9. The testimony is: ‘THE COURT: What did he say and what did you say at that time? THE WITNESS: From the beginning—THE COURT: From the best of your recollection. Now, he said so and so, and you said so and so. THE WITNESS: Right. He asked me—It was asked if I had promised him anything and I said absolutely not. And it was asked if he had made any mention of promises. Well, he had asked if it would be possible, if it was within our power to even discuss the possibility that if he admitted the McFetridge burglary in Walnut Creek, that he could do county time or that he could be paroled to my partner. He didn't want to be paroled to me, but to my partner, Sergeant Queen. And I told him this was rediculous, because—and the words are, that he is under the authority of the California Adult Authority, that this was completely not within my power, that I can't be involved in promises at all. And that was it.’
10. The record reflects: ‘Now, at this time I told him, I said, ‘Mr. Garner, do you know a Bob Fernandez?’ “Yeah, it's my brother-in-law.' ‘I advised him that I had just come from his brother-in-law's residence in San Leandro.
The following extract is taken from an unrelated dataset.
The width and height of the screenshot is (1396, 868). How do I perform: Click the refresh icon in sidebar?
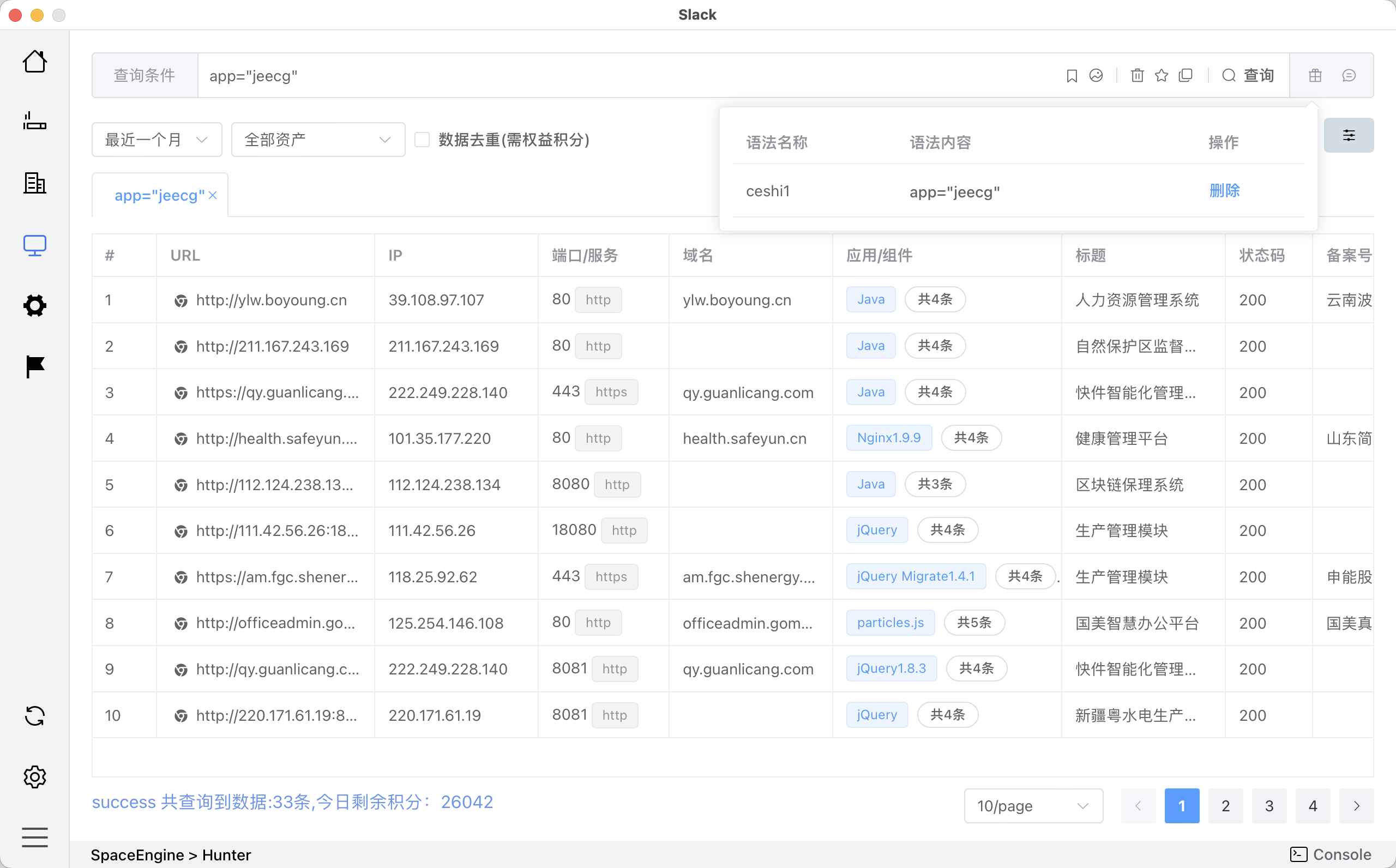point(34,716)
And I said, ‘Now, is there anything else you'd like to tell me?’ And he said, ‘Well, regarding what?’ And I said, ‘Well, now, Mr. Garner, I feel like you're involved in another burglary in Concord. Now, you've told me about one. If you're responsible for this other one, tell me about it.’ He said, ‘All right, I'm responsible.’ I said, ‘Well, will you tell me what happened?’'
11. The testimony is: ‘A. Well, it was a very brief conversation. Previously, on the afternoon of the 13th, when he had—was present in your office, he had indicated that he possibly—that he didn't want an attorney, that he wanted to go ahead with this thing and indicated that he wanted to expedite, and possibly wanted take the stand at his preliminary hearing. So it was arranged that if he desired to do this, that his preliminary could be held the next day. Well, that afternoon when he arrived at the Walnut Creek Municipal Court, I talked to him. And he said at this time—He said, ‘I don't know what I should do. I think that I should be represented; I should have some counseling.’ And I said, ‘Well, I certainly agree with that.’'
12. It has been suggested—in argument on motion for new trial and in the petition for writ of habeas corpus filed by defendant—that the records of the Contra Costa County jail would indicate that defendant was ‘booked at 5:30 p.m. on
13. Possible failure to follow the California rule (People v. Gonzales (1944) 24 Cal.2d 870, 876–877, 151 P.2d 251) and the precepts of Jackson v. Denno (1964) 378 U.S. 368, 84 S.Ct. 1774, 12 L.Ed.2d 908, in connection with the statement of July 13 are rendered immaterial in view of the absence of conflicting evidence upon which the court could rule. (See In re Shipp (1965) 62 A.C. 573, 577, fn. 1, 43 Cal.Rptr. 3, 399 P.2d 571.)
SULLIVAN, P. J., and MOLINARI, J., concur. Hearing denied; MOSK, J., not participating.